There are some chapters that I liked quite a lot like the "Pig Farmer". The chapter on veal was truly shocking. As i read pages and pages of insanely inhuman practices, I felt a strange relief - thank god I am not the reason why these poor innocent animals suffer. Yet I know, that I cannot absolve myself of my guilt this easy.

Its a very cut and dry book, with facts and statistics liberally strewn. But then it is a non-fiction so that is something that I expected. Its a book that makes you aware of what is happening in the world around you, the risk, the damage caused by our own carnal desires for food. Although it is 10 years old book, I doubt if much has changed. If it has, I would be happy to know about it.


I remember whenever I had these arguments with other friends of mine who were non-vegetarian and who would preface their dialogues with "Oh! You don't know what you are missing!" or "Aren't plants living beings as well? Are they not killed too. So why not animals?"

And in response I would bite back my words of frustration and keep queit.

But now after reading the book, I have an answer. 399 pages of answer.

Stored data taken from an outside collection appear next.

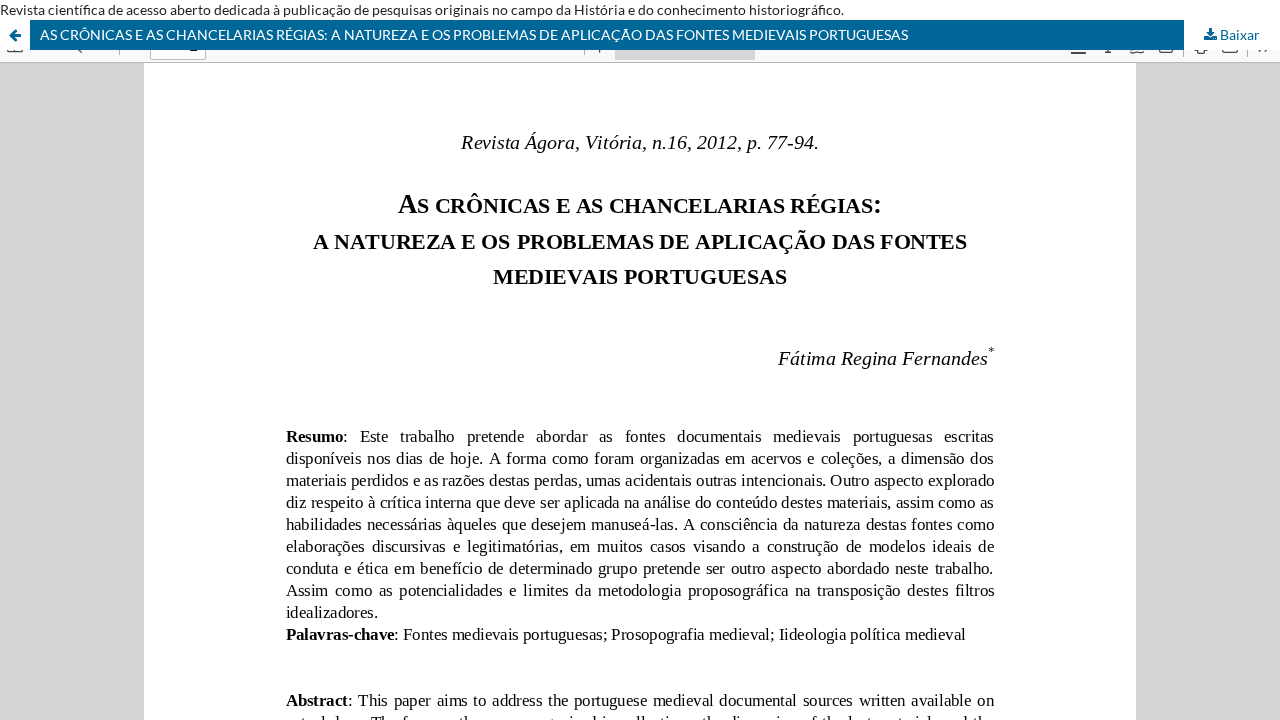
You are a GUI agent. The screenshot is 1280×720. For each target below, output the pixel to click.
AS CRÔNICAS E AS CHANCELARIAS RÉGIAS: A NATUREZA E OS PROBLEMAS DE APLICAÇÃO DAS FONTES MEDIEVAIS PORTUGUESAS (474, 34)
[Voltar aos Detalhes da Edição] (15, 35)
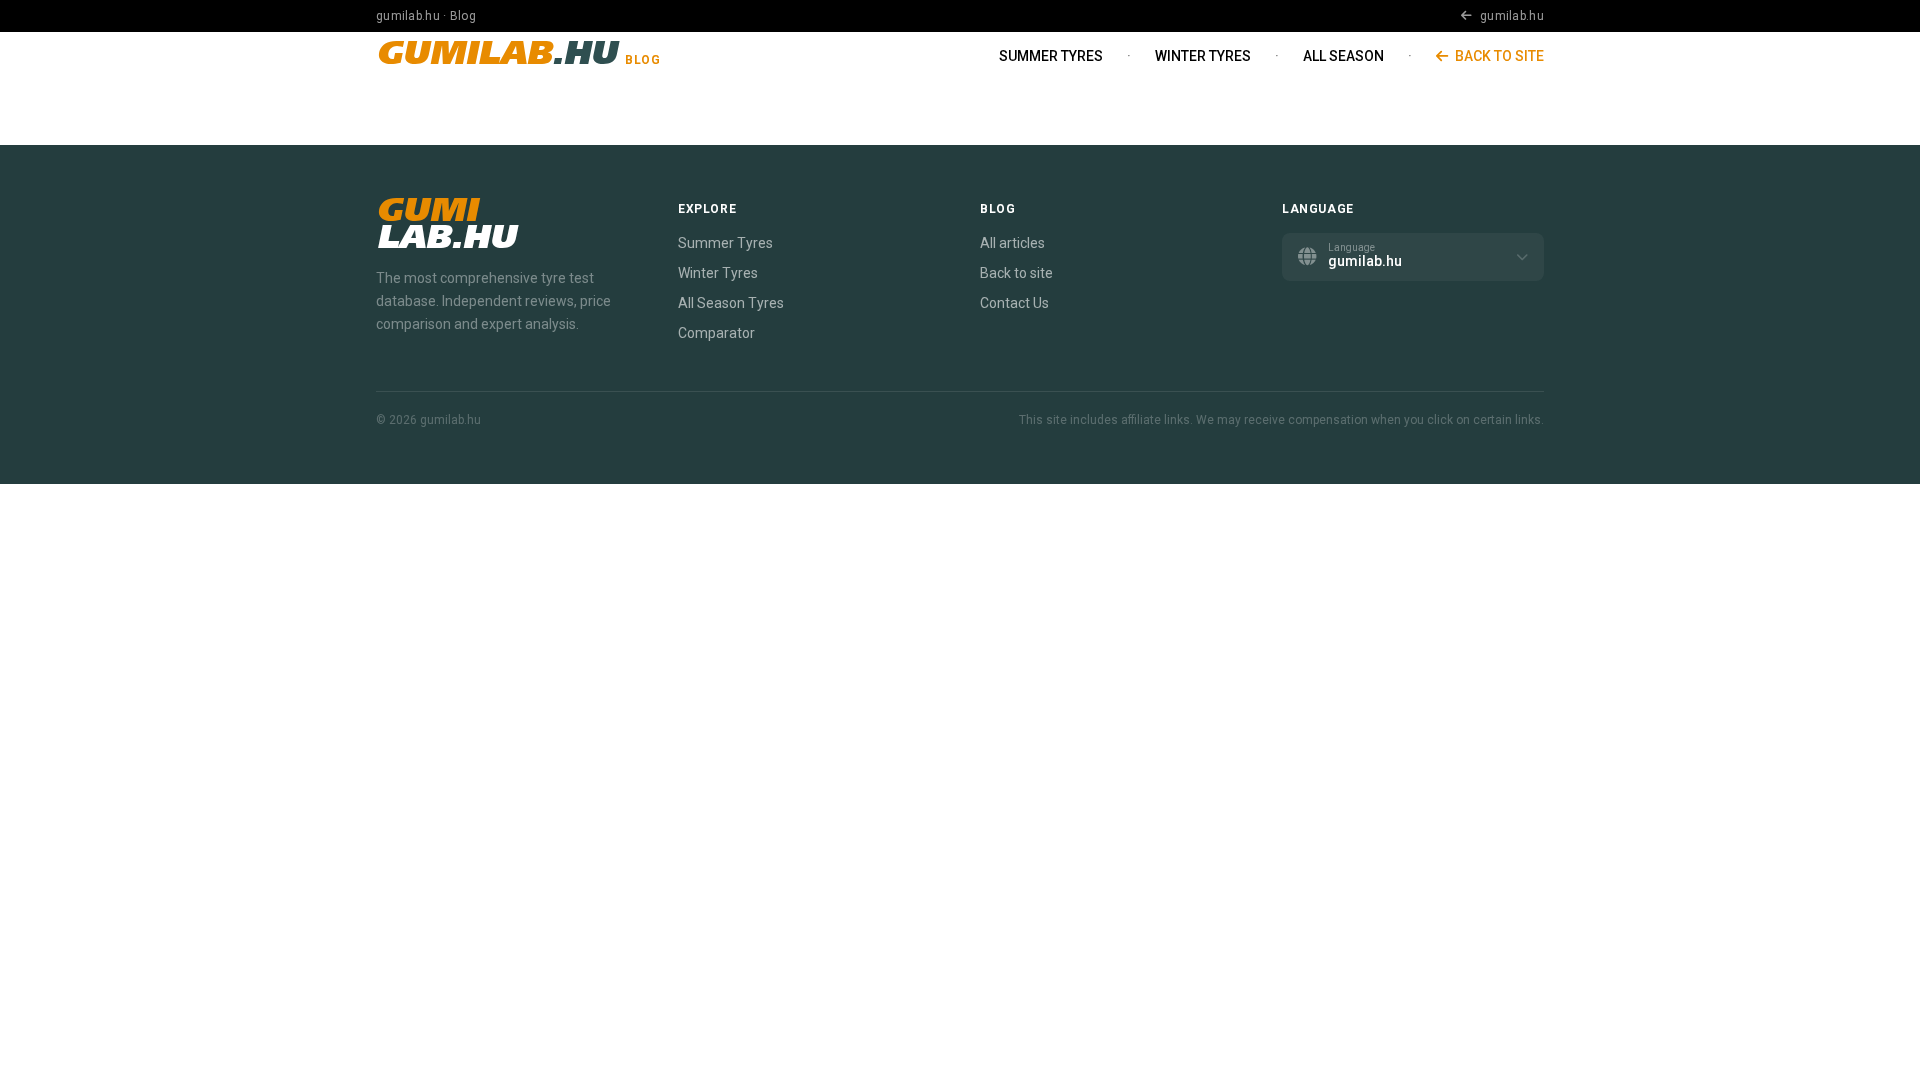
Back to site (1498, 56)
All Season (1343, 56)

I am not a reason for the barbaric treatment meted out to the animals. I am not a reason for the depletion of the water resources (being fed to animals or preparing their feed), I am not a reason why there is grain shortage in the world (because it is being fed to fatten out the animals, leaving children and other people hungry in other parts of the world).

So there! I may not have started as a vegetarian by choice, but I am happy/guilt-free that I am one.